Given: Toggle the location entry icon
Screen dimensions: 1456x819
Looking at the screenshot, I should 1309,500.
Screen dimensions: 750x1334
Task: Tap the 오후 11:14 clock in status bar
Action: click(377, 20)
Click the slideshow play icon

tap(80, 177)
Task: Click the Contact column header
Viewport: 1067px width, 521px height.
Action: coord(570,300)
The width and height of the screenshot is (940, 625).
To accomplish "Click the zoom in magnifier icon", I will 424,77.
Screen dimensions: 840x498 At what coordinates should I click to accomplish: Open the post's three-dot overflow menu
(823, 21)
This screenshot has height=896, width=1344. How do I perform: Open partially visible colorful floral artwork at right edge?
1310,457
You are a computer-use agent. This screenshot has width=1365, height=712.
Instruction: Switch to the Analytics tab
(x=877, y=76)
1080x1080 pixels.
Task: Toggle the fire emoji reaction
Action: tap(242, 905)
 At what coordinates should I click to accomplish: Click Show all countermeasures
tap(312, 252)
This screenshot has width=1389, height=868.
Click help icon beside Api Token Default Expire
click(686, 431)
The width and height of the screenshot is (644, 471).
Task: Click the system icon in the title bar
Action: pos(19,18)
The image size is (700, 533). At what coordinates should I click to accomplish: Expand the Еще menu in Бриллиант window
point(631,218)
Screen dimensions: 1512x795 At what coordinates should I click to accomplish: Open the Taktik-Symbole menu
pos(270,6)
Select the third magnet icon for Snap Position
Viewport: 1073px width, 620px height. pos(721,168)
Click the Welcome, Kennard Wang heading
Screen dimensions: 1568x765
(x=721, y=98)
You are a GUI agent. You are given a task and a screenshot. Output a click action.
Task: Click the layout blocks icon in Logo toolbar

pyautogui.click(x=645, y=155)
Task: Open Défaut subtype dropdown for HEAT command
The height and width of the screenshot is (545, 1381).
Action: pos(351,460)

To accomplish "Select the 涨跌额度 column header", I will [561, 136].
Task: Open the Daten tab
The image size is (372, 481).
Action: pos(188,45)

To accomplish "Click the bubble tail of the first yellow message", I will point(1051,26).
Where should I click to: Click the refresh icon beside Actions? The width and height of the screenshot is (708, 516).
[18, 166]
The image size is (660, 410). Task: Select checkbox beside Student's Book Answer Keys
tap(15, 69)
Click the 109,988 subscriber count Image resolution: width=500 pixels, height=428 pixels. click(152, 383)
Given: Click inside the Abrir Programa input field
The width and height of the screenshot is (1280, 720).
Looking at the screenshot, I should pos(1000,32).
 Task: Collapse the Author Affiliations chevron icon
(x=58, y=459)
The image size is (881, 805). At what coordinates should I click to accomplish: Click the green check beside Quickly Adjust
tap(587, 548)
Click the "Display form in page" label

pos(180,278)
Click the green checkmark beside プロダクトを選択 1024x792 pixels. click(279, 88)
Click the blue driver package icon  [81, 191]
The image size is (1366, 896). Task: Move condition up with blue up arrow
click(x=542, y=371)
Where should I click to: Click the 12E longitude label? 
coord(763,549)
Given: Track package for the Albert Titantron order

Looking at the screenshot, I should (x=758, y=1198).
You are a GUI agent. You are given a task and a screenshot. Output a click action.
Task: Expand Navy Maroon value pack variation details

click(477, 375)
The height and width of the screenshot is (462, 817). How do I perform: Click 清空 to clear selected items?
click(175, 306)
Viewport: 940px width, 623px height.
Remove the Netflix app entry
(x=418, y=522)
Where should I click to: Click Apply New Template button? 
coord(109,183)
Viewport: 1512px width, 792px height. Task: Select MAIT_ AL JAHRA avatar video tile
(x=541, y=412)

------------------------------

## To do
Repeat exactly the lines above from the line that contains "Click the blue" through the end. Include both of these ends; leave out everything else.

## Solution for this task
Click the blue driver package icon  [81, 191]
The image size is (1366, 896). Task: Move condition up with blue up arrow
click(x=542, y=371)
Where should I click to: Click the 12E longitude label? 
coord(763,549)
Given: Track package for the Albert Titantron order

Looking at the screenshot, I should (x=758, y=1198).
You are a GUI agent. You are given a task and a screenshot. Output a click action.
Task: Expand Navy Maroon value pack variation details

click(477, 375)
The height and width of the screenshot is (462, 817). How do I perform: Click 清空 to clear selected items?
click(175, 306)
Viewport: 940px width, 623px height.
Remove the Netflix app entry
(x=418, y=522)
Where should I click to: Click Apply New Template button? 
coord(109,183)
Viewport: 1512px width, 792px height. Task: Select MAIT_ AL JAHRA avatar video tile
(x=541, y=412)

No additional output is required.